The theater is having a Shakespeare festival going on, like every summer, and people were starting to arrive. I found a seat on a wall with some other people who had the same idea, where we could look down into the theater from behind. I watched the people hurrying in, some pulling off motorcycle helmets as walked to the entrance. There were bikes chained up to the railing along the river.
Once the show started I couldn’t really hear, so I decided I’d rather be at home reading, and walked out, down the street, past three Japanese boys singing in acapella harmony while the Japanese girls walked laughing behind, past a pizza delivery boy pushing his pizza delivery motorcycle down the piece of street that had been closed, past a dog that nuzzled me and the motorcycle cop enforcing the street being closed, or at least scolding the man still riding his motorcycle from the other direction and telling him not to next time.

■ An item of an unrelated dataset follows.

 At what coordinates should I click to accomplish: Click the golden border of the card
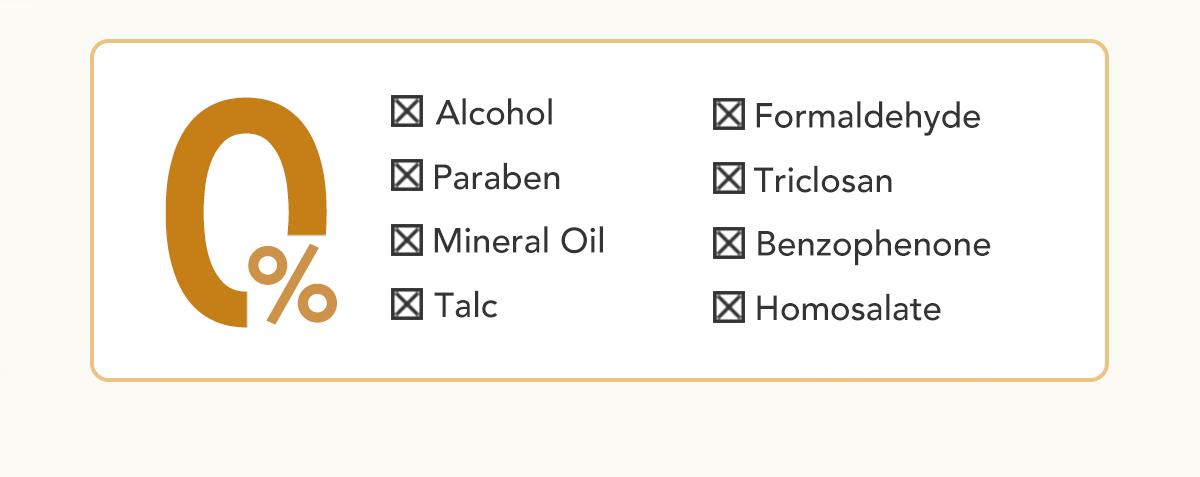click(x=600, y=42)
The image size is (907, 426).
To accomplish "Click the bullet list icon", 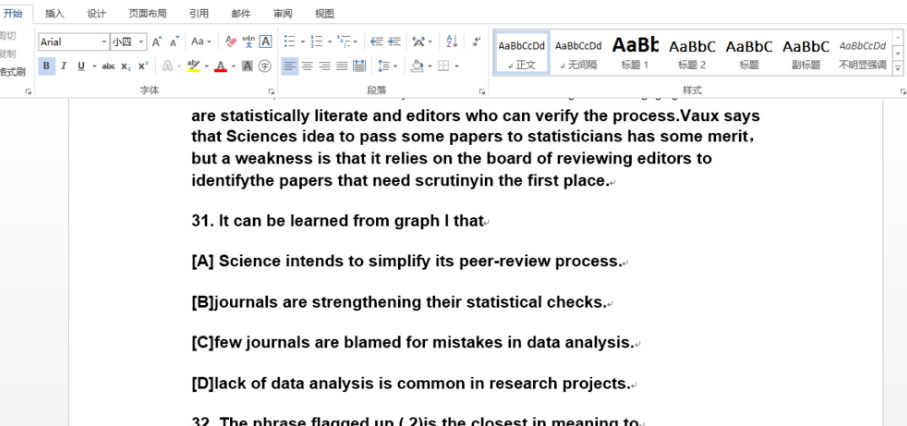I will 288,42.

A couple of evenings later I went to a “molologo,” not knowing what it was but knowing that it included someone playing the piano and was free. The entrance was through the “courtyard of Juliet,” closed to the public, which was pressing up against the gates asking the girl standing there when it would open again. She told them tomorrow morning, but opened the gate for me when I told her I wanted to go to the show. We happy few were shown into a building opposite, to a dimly lit area back or offstage—I could barely see into a richly-adorned theater through the screen we were watching. And there was a Steinway grand, on which an excellent pianist played Richard Strauss’s op. 38, interchanging with the long-ponytailed, deep-voiced, double-breasted suit man reading “Alfred Tennison’s” Enoch Arden—in Italian prose, which left not much to know that it was Tennyson. The plot was all that was left, and it was very Romantically tragic, but I was a little disappointed, because I don't think of plots when I think of Tennyson. For once I thought Italian lacking in melody. But I had always wondered a little about that style of musicandstory that pre-dated movies, so it was interesting to get a taste of it, and understand the feeling from the music.
Now Troy and Penny are here, and it’s been fun taking them around town and seeing things from a new perspective—especially the pointing-out of things to children who’ve always lived in Mound City, Kansas. “Look, Noah, it’s a Ferrari,” “Look at the lady giving bread to the pigeon,” “Look at the dog going for a ride on the motorcycle.” They’re noticing things too—Rowen sat in her stroller, struck with the sound of the bells striking nine. “Did you hear that?” she whispered to me.
Noah gave me a Fruit Loop from his plastic cup of bounty, and the colors seemed to shine back in the pattern of houses and flowers and that man’s argyle sweater in the jewel tones one notices on days of partly-cloudy clearness when the light breaking through picks out colors with flashes of reality.
The old people here smile at them wherever they go. One lady laughed aloud watching Noah trying to find a way around a piece of wet sidewalk. The woman at the post office who helped us with their permessi oohed over them. “They’re so blond!” So far, though, no one has succeeded in getting them to say “ciao.”
The lady at the post office started out a little huffy (we’d done some things wrong) but eventually became chatty, wanting to know about where in the U.S. we were from, and why Penny’s last name was the same as Troy’s (“So women just lose their name entirely when they get married?”). We talked about differences (us having middle names on documents, but not using them generally—sometimes they have second names, but never on documents, which means that if our middle names are on our passports we have to sign everything that way here, since that’s our name). Troy thanked her when we finished, and she said, “Welcome,” then asked me if that was right, “because you don’t have ‘prego,’ right?” “Yes, it’s ‘You’re welcome,” I said, but she couldn’t every quite get it.
Troy and Penny wanted to get an estimate on how much it will cost to paint their new apartment, so we went to a store that sells paint, and asked if they could give us a general idea of how much painters charge or paint costs. “How much does it cost to go to the moon?” the old man asked me. “How much does a dress cost? You can’t ask these questions! You must be foreigners! No Italian would ever ask such a thing!” I tried to be polite, and the politer I was the more he kept yelling, so I eventually just left, wondering if all customers get this service or only foreign ones, and if so, how he makes enough to keep going. But I’m not a businessman.